最早用于PCR反应的酶是Klenow酶。由于该酶对高温耐受性差，每次变性时绝大部分酶失活，所以每经过数个循环后则重新添加新酶，致使实验操作复杂化且增加实验成本。以后又分别使用T4DNA聚合酶和T7DNA聚合酶，均因其耐热性较差使得这两种酶在PCR反应中的应用受到限制。后来发现的Taq DNA聚合酶有很高的耐热性(经95℃持续高温仍不失括)，加酶一次可完成整个PCR反应。Taq DNA聚合酶是一种耐热的DNA聚合酶，92．5℃时半衰期至少是130min。在不同实验条件下，此酶的聚合酶活性为每秒35～100个碱基。在70℃延伸时，链的延伸速度每秒可达60个碱基。在100μL PCR反应液中，一般加Taq酶2．5 U，足以达到每分钟链延伸1000～4000个碱基。Taq酶除了聚合作用，还具有5’一3’外切酶活性，但缺乏3’一5’内切酶活性，因此不能纠正链延伸过程中核苷酸的错误掺人。估计每9000个碱基出现一次错误，而合成41000个核酸可能导致一次框码移位。由于错误掺入碱基有终止链延伸的倾向，这就使得发生了错误不会继续扩大。
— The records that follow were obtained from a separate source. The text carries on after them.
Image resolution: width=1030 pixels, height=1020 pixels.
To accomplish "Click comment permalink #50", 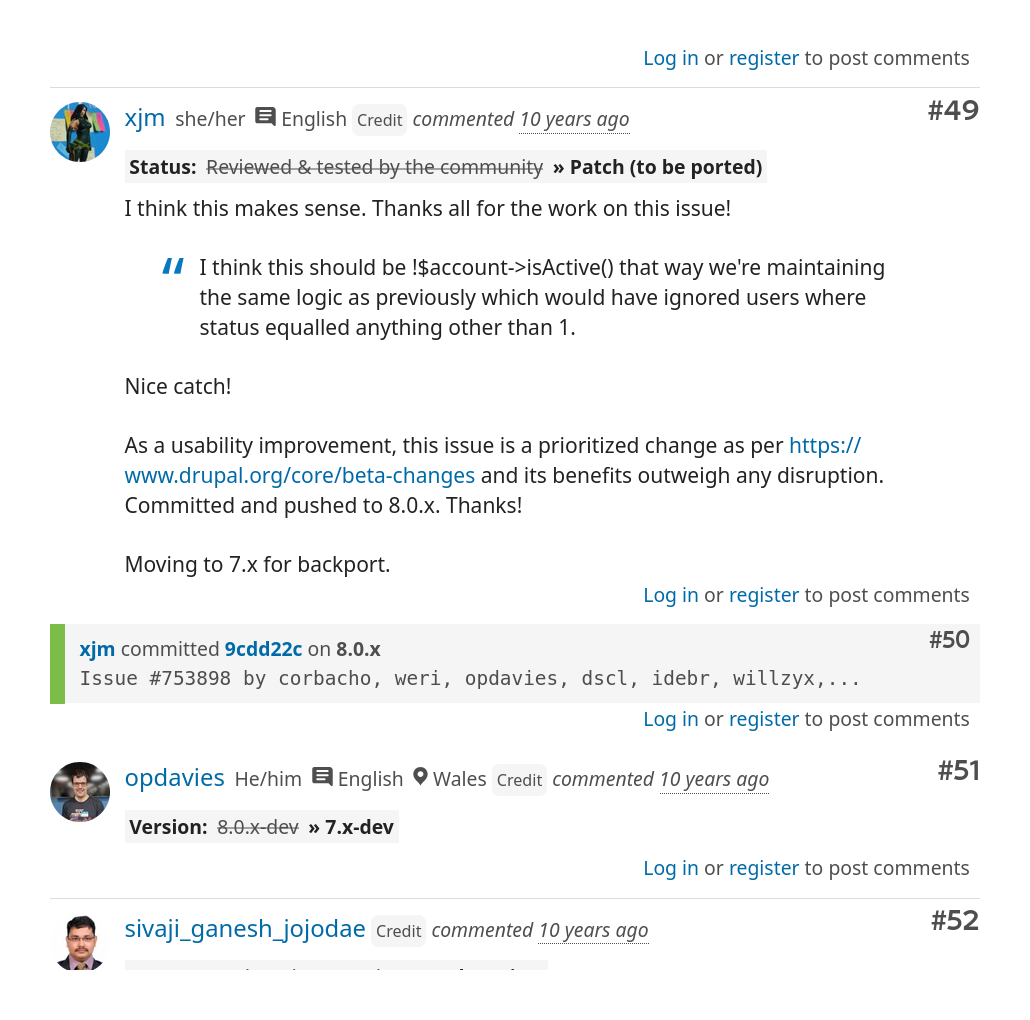I will tap(949, 640).
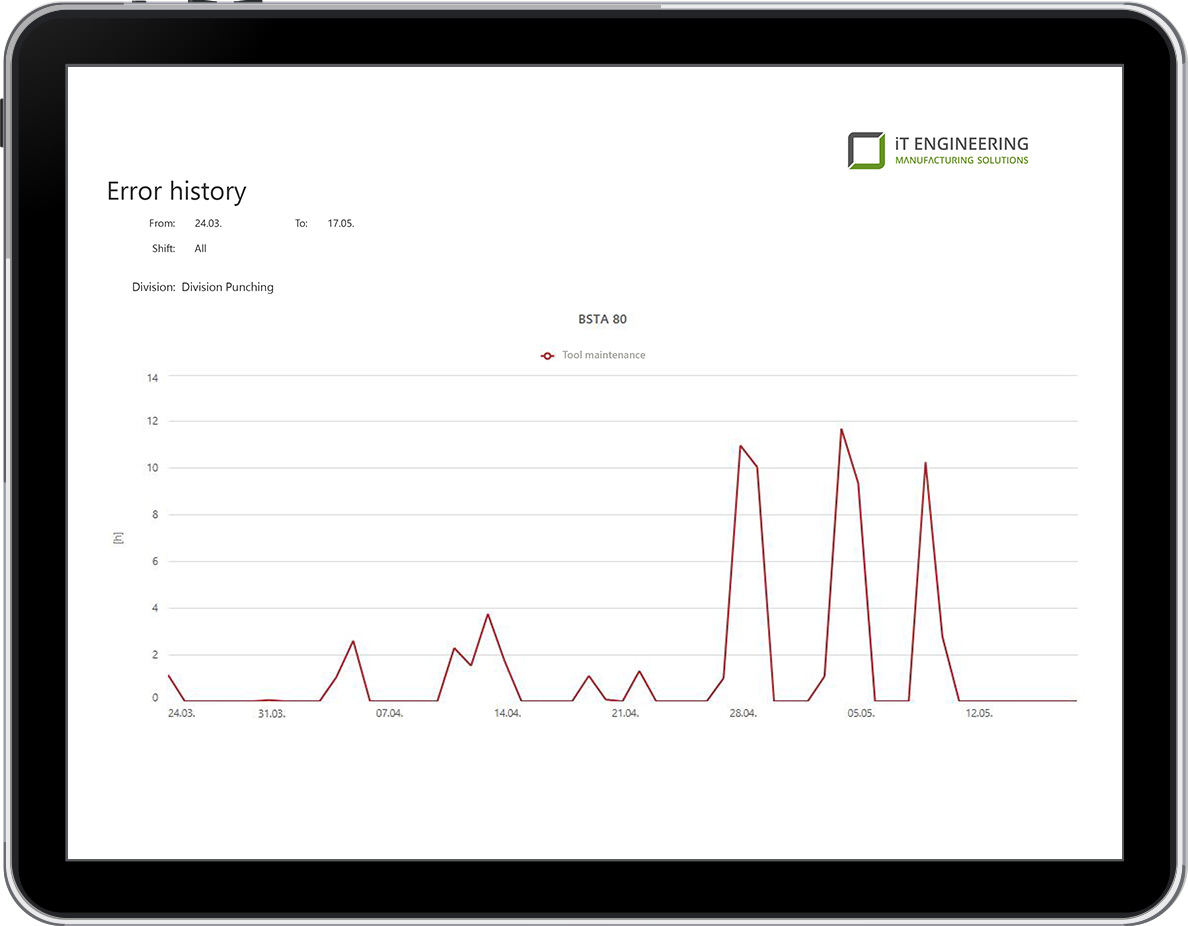
Task: Open the Division Punching selector
Action: [x=227, y=287]
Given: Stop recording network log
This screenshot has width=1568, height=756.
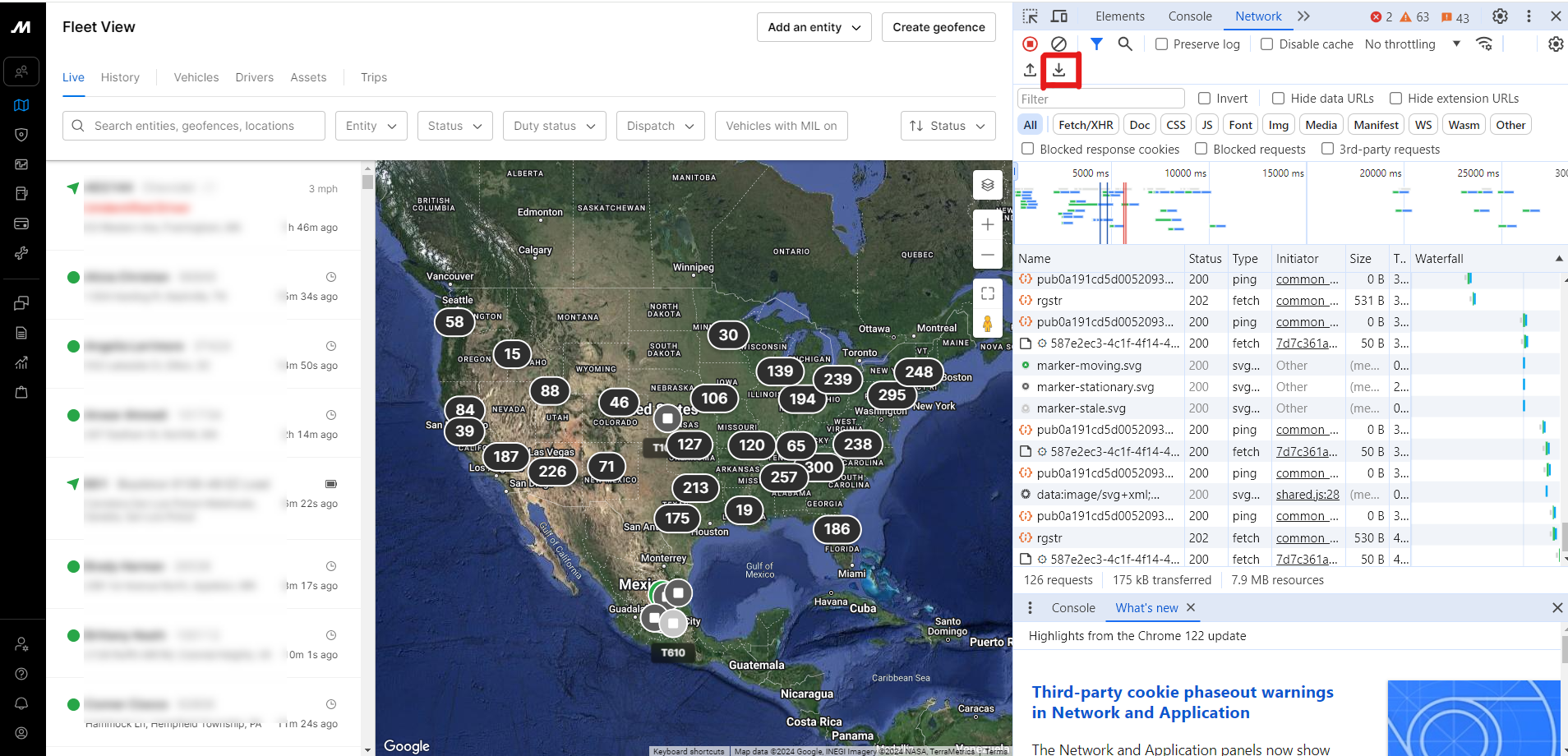Looking at the screenshot, I should pos(1030,44).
在100μL反应体系中，一般所需TaqDNA聚合酶的用量为0．5～5U。根据扩增片段的长短及其复杂程度(G+C含量)不同而有所区别。使用Taq DNA聚合酶浓度过高，可引起非特异产物的扩增；浓度过低则合成产物量减少。不同厂家酶的定义及生产条件不一，可根据具体情况区别使用。